Para mí también ha sido tema
estrella en el cuidado de Romeo. Aún recuerdo la primera vez que comió algo
distinto de mi leche: le hice una foto con la naranja entre las manos para
inmortalizar el momento. Poco a poco fue comiendo diferentes alimentos, según el orden
establecido por quienes nosotros considerábamos expertos o por nuestra
intuición.
Un día comió tarta. No recuerdo
cuándo fue porque no lo tengo anotado, pero sí creo recordar su cara de placer
absoluto. Con la cuchara en la mano agarrada como si fuera una maza con la
que aporrear el plato. Desde entonces se han sucedido varios cumpleaños y
celebraciones en las que ha comido
tarta. Nunca dice que no. Es más, el otro día en el cumpleaños de su amigo
Oskar, cuando vio el trozo de tarta que le habían servido, dijo que ese no, que
quería otro más grande. Pocas veces el juego ha vencido a sus ganas de tarta.

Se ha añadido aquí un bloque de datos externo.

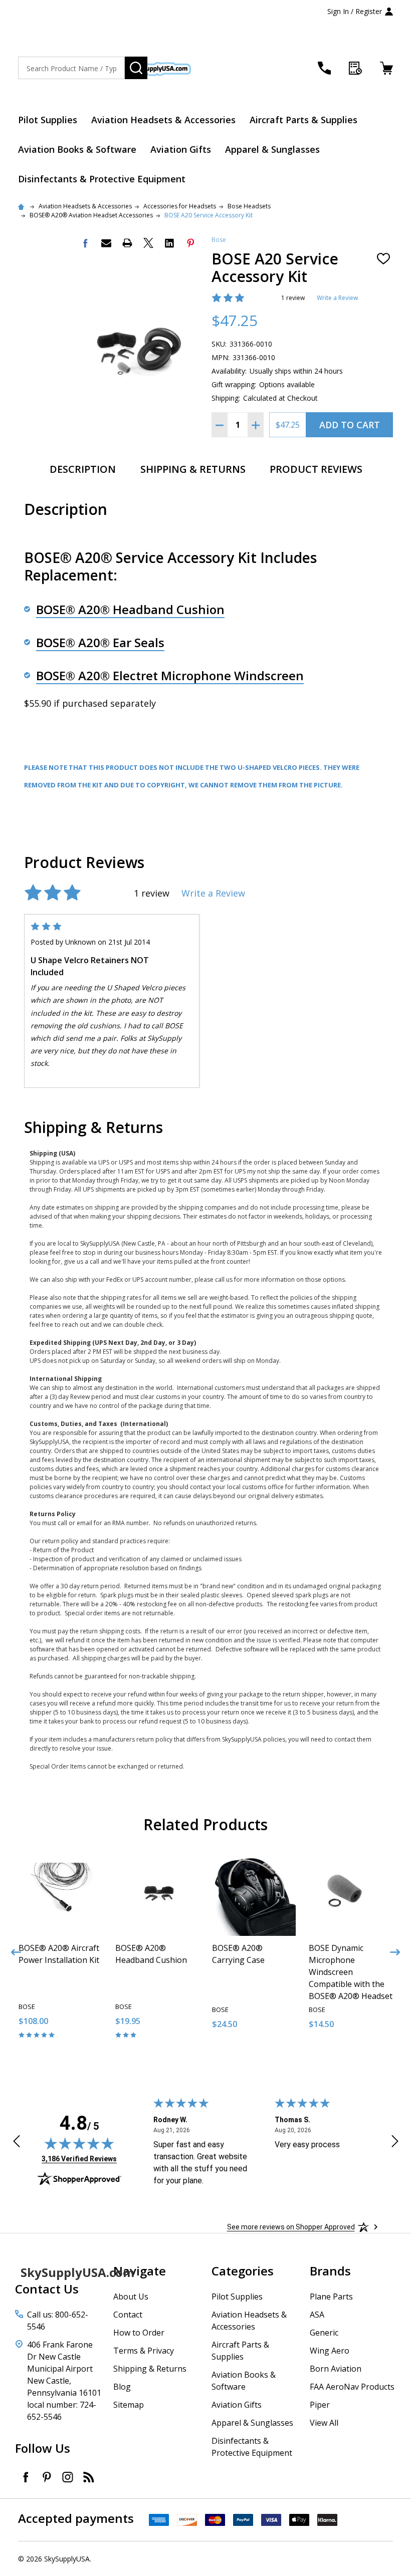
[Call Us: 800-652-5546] (324, 68)
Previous (16, 1952)
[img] (79, 2143)
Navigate (139, 2270)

Hasta tal punto le gusta la tarta, que ahora le ha dado por decir que sólo le
gustan las cosas dulces y que las salchichas y las patatas fritas, que tanto le
gustan, son dulces. Siempre está con la
palabra "dulce" en la boca, ya sea desayuno, comida, merienda o cena. A veces me
he preguntado de dónde proviene el origen de esta obsesión: si del capítulo de
Pippi Calzaslargas en el que se atiborraba a dulce porque era lo prohibido o de la tan
preciada palabra "postre" en casa de los yayos. O ¿será de la tartera que, por
fín después de mucho desearla, me he comprado?